View Full Version : utf-8 chinese support issues

09-12-2009, 04:17 AM
I'm trying to run php on GAE throu quercus. I've already done a simple "greeting" example in php. But there're some strange problems in Chinese support.

All my php files are encoded in utf-8 w/o BOM. The chinese hard coded in php files are ok. But the chinese content stored in greeting beans are not. The only way I can make it display correctly is to change the getter and return the content in &#num; format.

I also tried the newly released resin 4.0.1 and the problem is the same.

Should I try other solutions? Any one knows how to configure it for better Chinese content display?

Besides, I'm trying to port CodeIgniter to GAE and have a simple demo: here (http://fillanocode.appspot.com/).

Thank you.

Fillano Feng

09-12-2009, 03:20 PM
Normally, PHP runs in 8-bit mode. So your greeting bean is getting its 16-bit Java string chopped to a PHP 8-bit string (basically forcing iso-8859-1).

If you set the php-ini unicode.semantics="on", Quercus will run in 16-bit string mode. So PHP strings will be 16-bits and keep all the information from the Java strings.

09-13-2009, 06:02 AM
Thanks for your reply.

I really got a way that worked but it's not what I want:

all my php files were encoded in utf-8 w/o BOM.
the application server is tomcat and w/o any further setting for QuercusServlet.
If I stored chinese string into java beans in php and get them later, it works fine.
If the chinese string is from java, I have to use
to return it as a byte array.

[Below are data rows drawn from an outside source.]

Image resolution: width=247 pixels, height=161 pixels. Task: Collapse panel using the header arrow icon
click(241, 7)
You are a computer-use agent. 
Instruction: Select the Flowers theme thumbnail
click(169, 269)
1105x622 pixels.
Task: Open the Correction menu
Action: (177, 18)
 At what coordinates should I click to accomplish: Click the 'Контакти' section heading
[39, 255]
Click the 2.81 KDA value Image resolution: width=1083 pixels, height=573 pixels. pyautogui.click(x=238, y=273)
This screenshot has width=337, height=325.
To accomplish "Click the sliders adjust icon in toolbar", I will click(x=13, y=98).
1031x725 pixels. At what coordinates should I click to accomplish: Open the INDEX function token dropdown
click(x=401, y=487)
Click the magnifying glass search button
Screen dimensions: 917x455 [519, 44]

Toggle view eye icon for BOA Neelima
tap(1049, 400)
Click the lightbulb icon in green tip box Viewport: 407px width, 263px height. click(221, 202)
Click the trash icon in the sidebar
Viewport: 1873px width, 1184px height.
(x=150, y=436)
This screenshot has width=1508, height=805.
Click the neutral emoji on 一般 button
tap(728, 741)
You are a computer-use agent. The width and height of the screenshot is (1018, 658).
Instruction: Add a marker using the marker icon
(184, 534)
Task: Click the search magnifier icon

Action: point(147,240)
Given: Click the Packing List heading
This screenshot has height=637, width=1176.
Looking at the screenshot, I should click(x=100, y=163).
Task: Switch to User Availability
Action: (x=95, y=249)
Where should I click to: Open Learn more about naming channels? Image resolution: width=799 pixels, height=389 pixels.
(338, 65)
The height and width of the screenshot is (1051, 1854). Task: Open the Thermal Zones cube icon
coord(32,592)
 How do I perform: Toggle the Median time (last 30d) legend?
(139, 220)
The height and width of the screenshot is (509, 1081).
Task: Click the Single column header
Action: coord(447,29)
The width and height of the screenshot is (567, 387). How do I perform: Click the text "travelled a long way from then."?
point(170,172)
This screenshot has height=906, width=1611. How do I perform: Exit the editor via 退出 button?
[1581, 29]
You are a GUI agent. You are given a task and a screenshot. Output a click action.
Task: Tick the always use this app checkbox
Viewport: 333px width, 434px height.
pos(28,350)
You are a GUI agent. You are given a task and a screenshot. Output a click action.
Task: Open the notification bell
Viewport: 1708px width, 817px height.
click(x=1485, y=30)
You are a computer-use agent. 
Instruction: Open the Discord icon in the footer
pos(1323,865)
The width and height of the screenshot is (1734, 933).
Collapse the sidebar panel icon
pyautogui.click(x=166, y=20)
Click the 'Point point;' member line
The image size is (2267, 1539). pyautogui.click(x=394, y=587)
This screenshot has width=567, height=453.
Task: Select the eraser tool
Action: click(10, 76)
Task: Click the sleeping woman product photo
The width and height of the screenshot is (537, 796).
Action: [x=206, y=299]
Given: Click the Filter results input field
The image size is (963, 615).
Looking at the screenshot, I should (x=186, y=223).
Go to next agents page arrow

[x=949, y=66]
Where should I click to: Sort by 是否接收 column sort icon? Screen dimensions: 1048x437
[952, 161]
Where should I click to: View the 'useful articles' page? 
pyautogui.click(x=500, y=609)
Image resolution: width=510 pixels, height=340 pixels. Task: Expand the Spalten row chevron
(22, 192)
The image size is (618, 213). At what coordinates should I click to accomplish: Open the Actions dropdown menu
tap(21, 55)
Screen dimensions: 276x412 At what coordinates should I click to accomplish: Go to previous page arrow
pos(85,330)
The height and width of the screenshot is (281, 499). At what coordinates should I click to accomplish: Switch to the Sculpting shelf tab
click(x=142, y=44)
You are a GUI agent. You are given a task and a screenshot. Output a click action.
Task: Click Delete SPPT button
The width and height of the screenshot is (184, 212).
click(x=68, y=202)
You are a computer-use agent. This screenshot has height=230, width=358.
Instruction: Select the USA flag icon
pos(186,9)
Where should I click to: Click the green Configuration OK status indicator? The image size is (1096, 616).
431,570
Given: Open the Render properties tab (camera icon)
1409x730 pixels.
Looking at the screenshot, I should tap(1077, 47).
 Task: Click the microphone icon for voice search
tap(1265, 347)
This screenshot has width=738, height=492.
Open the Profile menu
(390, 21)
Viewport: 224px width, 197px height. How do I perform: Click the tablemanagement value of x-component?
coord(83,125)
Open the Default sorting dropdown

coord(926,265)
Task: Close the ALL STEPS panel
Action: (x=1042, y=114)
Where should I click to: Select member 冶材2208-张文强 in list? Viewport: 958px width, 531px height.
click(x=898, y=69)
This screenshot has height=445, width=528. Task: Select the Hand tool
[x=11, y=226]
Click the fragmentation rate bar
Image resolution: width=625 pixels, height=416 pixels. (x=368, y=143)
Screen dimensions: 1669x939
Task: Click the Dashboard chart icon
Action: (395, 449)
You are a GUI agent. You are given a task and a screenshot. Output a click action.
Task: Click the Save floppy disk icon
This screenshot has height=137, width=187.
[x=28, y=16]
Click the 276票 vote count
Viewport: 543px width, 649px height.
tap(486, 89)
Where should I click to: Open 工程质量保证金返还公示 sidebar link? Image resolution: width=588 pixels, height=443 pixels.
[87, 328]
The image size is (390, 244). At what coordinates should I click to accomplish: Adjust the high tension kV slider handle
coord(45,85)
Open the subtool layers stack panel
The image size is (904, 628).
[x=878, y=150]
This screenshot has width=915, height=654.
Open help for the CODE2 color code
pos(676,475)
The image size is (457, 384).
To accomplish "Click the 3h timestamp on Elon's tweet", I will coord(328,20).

I know it will then convert to string.
In browser, the encoding setting is UTF-8.

I tried to set unicode.semantics="on" in php.ini but I did't see anything changed.

If I changed the script-encoding in web.xml to UTF-8, the chinese string in php will not correctly display. So the above combination is the only way worked as I tried.

I just wonder is there any way to make it simple. If it worked in tomcat, I think it will work in GAE too.